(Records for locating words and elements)
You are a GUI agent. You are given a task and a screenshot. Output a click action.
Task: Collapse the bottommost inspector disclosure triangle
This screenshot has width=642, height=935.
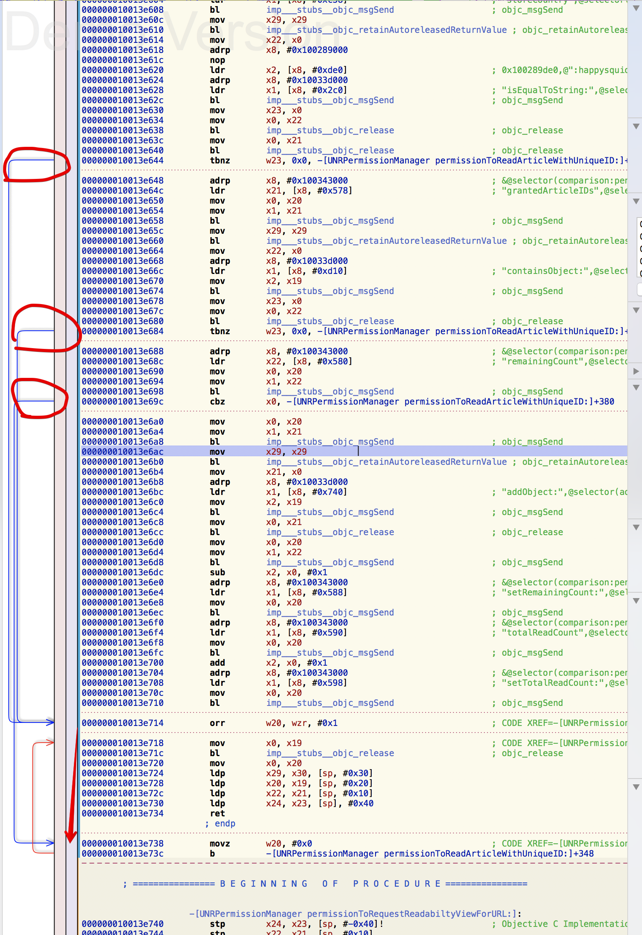point(636,787)
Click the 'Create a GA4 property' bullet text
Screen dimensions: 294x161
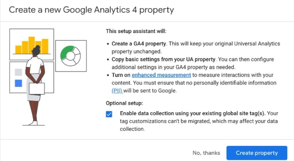pyautogui.click(x=139, y=44)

## Problem statement
Copy every line of the records above word for word, omitting the pictures.

## Solved exercise
You are a GUI agent. You are given a task and a screenshot. Output a click action.
Task: Collapse the bottommost inspector disclosure triangle
This screenshot has width=642, height=935.
point(636,787)
Click the 'Create a GA4 property' bullet text
Screen dimensions: 294x161
pyautogui.click(x=139, y=44)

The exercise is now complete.